The CPclus model is fitted and estimated in a least-squares framework by solving the following constrained minimization problem:

$$\begin{array}{l}\mathrm{min}{\Vert \mathbf{X}_{\mathrm a}-\mathbf U{(\mathbf C\left|\otimes \right| \mathbf B)}^{^{\prime}}\Vert }^{2},\\ s.t. \ {u}_{nk}\in \left\{\mathrm{0,1}\right\}(n=1,\dots ,N;\ k=1,\dots ,K)\\ \sum_{k=1}^{K}{u}_{nk}=1(n=1,\dots ,N).\end{array},$$
(22)

An alternating least squares (ALS) algorithm has been implemented, which consists of the following steps.
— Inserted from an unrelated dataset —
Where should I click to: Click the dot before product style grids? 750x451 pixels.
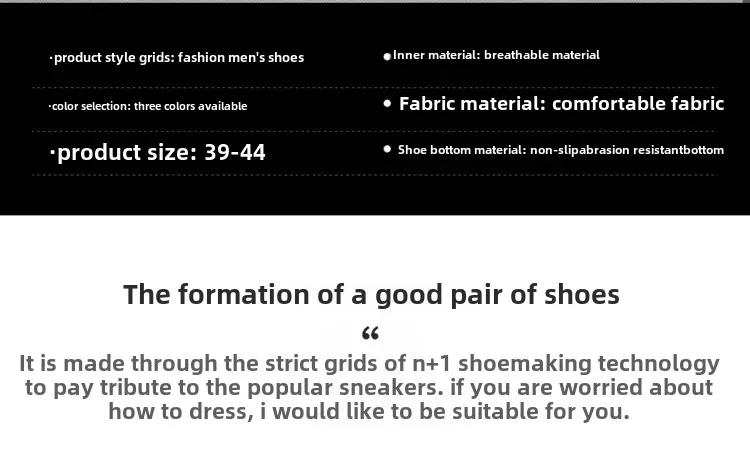tap(51, 58)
  • Step 0: Initialization.

  • Starting admissible solutions for parameters are chosen randomly or in a rational way.

  • Step 1: Updating component matrix for the variables B.

  • Given the current estimate of U and C, we can consider the CPclus model in formula (20). The loss function can then be rewritten as

    $$\mathrm{min}{\Vert \mathbf{X}_{\mathrm b}-\mathbf B{\left(\mathbf U\left|\otimes \right| \mathbf C\right)}^{^{\prime}}\Vert }^{2}={\Vert \mathbf{X}_{\mathrm b}-{\mathbf{BF}_{\mathrm b}}^{^{\prime}}\Vert }^{2},$$
    (23)
  • with respect to B, where Fb = (U | ⊗| C). This is an unconstrained regression problem with solution

    $$\mathbf{B} = {\mathbf{X}_{\mathrm b}\mathbf{F}_{\mathrm b} (\mathbf{F}_{\mathrm b}\mathrm{^{\prime}}\mathbf{F}_{\mathrm b})}^{-1}.$$
    (24)
  • Step 2: Updating component matrix for the subjects C.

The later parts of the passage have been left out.